▶ **Objective A**: In the DC housing passage, rewrite everything from "DC starts to" down to "the market trough.", replacing "pads" with "apartments".
▶ **Objective B**: For each statement below, say yes or no depending on whether the DC housing passage supports it, and quote the words that decide it. (i) The Case-Shiller Index shows DC as the only metro area whose housing prices rose over the last year. (ii) DC's housing prices never declined. (iii) DC's housing prices began to dip in late 2010.
▶ **Objective C**: Translate this sentence from the DC housing passage into Spanish: "That chart shows the percentage drop from the local market peak to the market trough."

-- START OF Source extract --

In this case, your tax money.  How else to explain DC’s disconnect from the rest of the housing market?

According to the Case-Shiller Index of Housing Prices, DC is the only metro area to see its housing prices increase over the last year, even as the rest of the country fell into a double-dip:

Washington’s percentage increase was larger than 10 other areas’ percentage decrease, so it wasn’t as though it was just eking out these gains.  You can see the disconnect even more clearly in this chart of housing prices over the last couple of years, comparing DC to the 20-market index and a couple of representative markets:

DC starts to dip with the rest of the country in late 2010, and then, right at the end of the year, as opposed to every other market in the country, it revives.  If all that extra cash came to late to save all those Democrat representatives and senators, at least they got a good price for their DC pads.

It’s not as though DC didn’t suffer a pretty serious decline in housing prices, but it’s not as though this comeback is a result of reversion to the mean from an exceptionally severe drop:

That chart shows the percentage drop from the local market peak to the market trough.

-- END OF Source extract --
-- START OF Dataset content --

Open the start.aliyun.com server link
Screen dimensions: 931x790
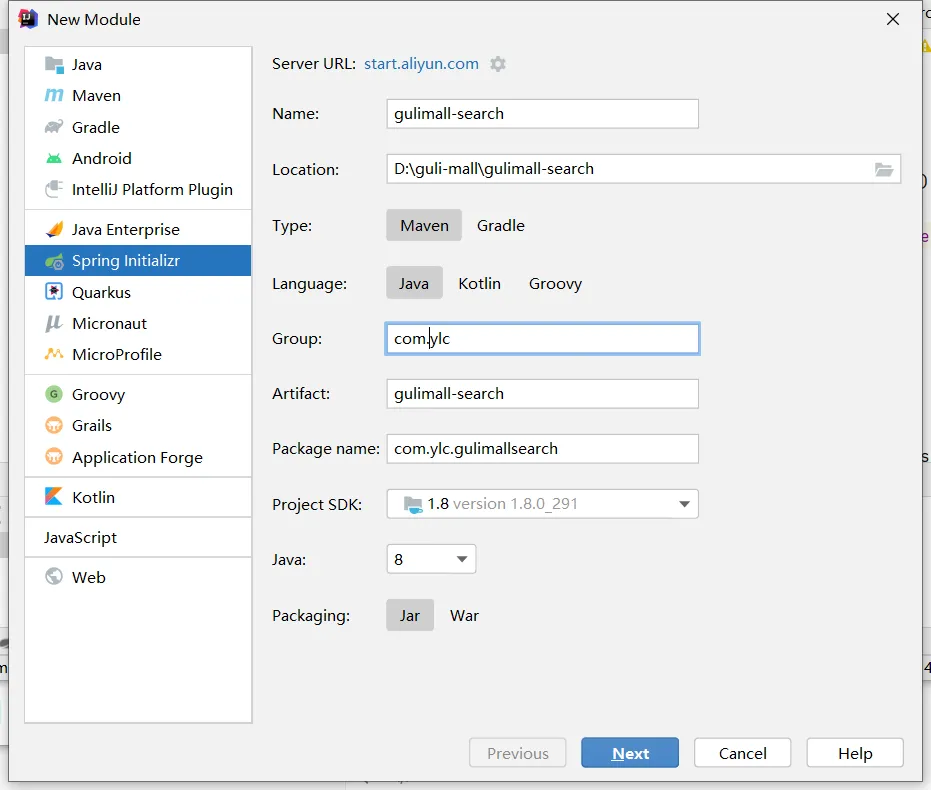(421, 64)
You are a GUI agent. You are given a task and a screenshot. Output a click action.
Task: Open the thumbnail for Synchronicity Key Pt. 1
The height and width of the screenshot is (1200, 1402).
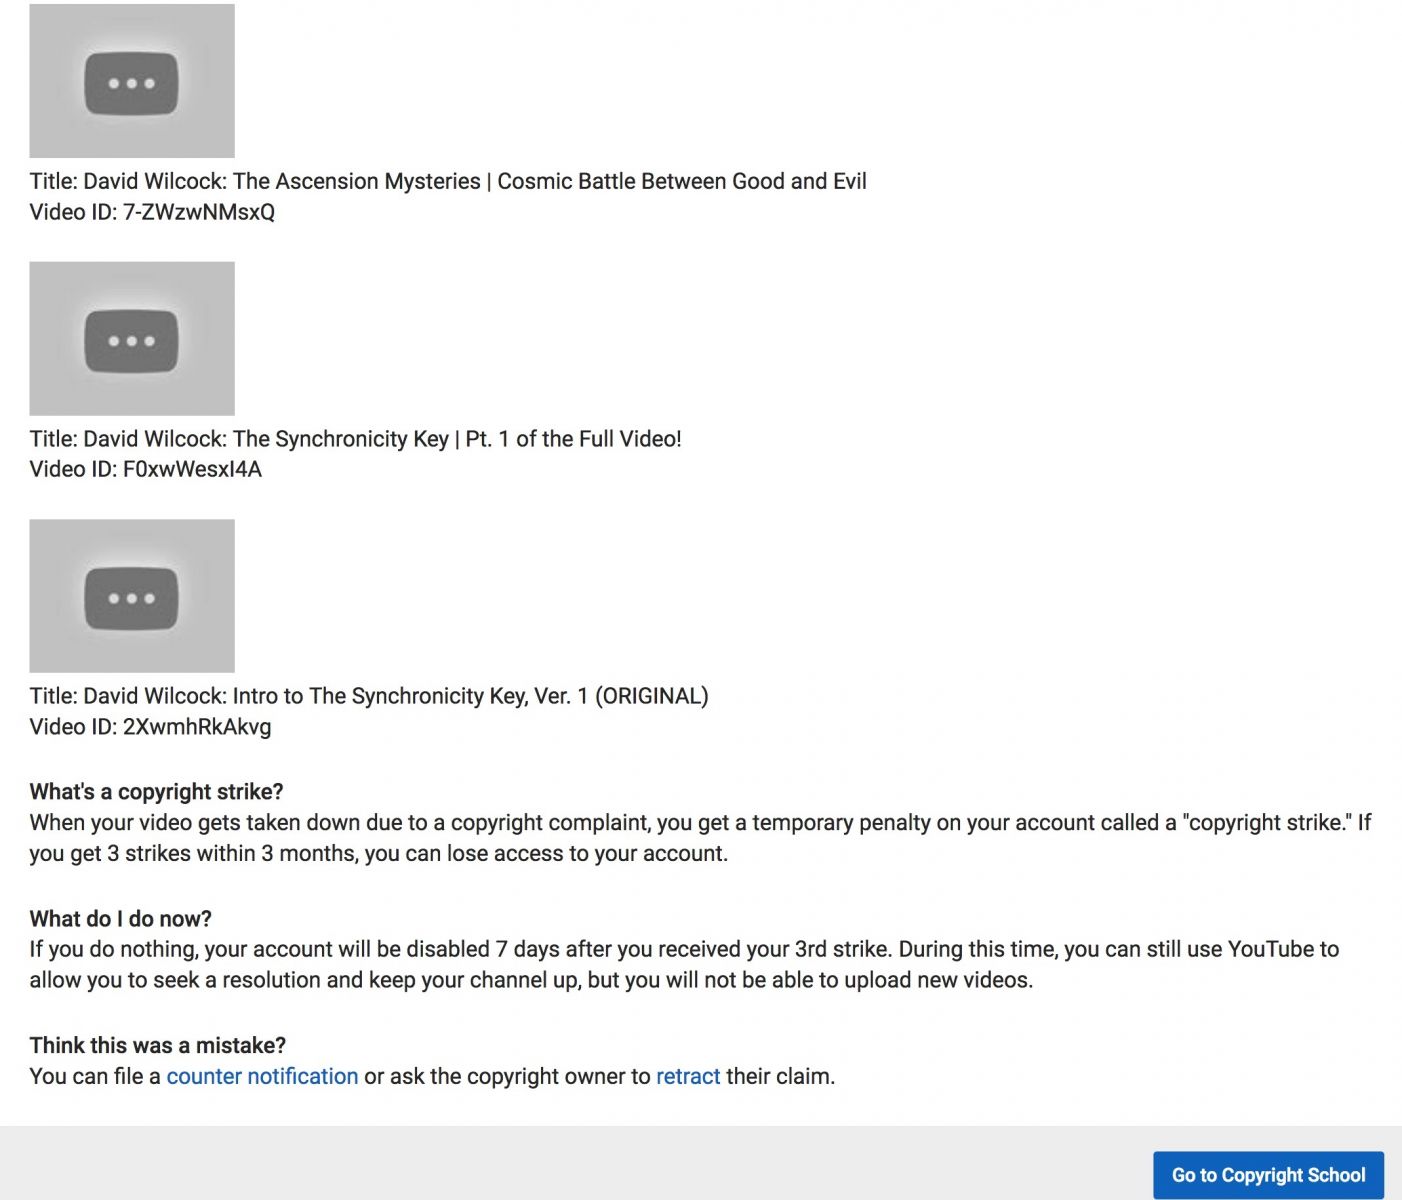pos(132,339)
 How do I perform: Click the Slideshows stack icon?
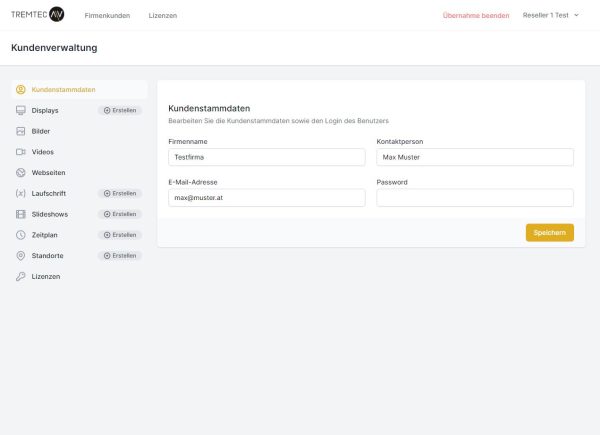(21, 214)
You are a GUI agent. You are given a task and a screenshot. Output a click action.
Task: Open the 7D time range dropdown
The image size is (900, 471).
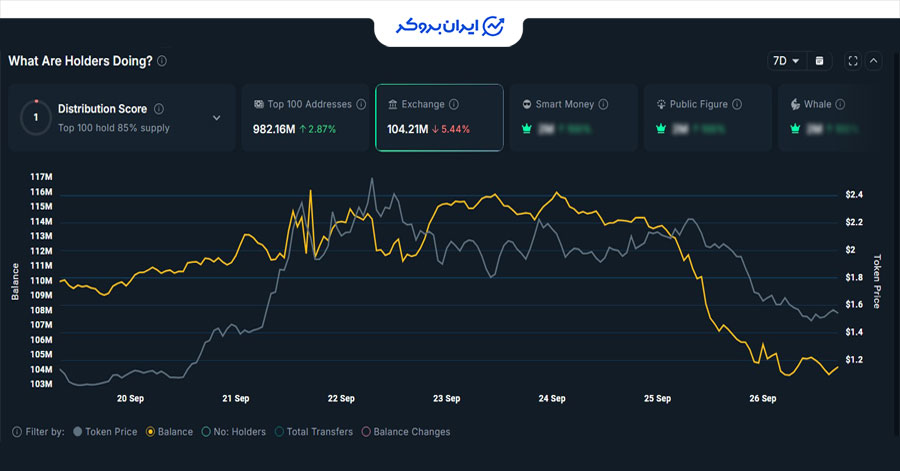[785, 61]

-- END OF Dataset content --

▶ **Exercise response A**:
DC starts to dip with the rest of the country in late 2010, and then, right at the end of the year, as opposed to every other market in the country, it revives.  If all that extra cash came to late to save all those Democrat representatives and senators, at least they got a good price for their DC apartments.

It’s not as though DC didn’t suffer a pretty serious decline in housing prices, but it’s not as though this comeback is a result of reversion to the mean from an exceptionally severe drop:

That chart shows the percentage drop from the local market peak to the market trough.

▶ **Exercise response B**:
(i) Yes: "DC is the only metro area to see its housing prices increase over the last year"
(ii) No: "It’s not as though DC didn’t suffer a pretty serious decline in housing prices"
(iii) Yes: "DC starts to dip with the rest of the country in late 2010"

▶ **Exercise response C**: Ese gráfico muestra la caída porcentual desde el pico del mercado local hasta el punto más bajo del mercado.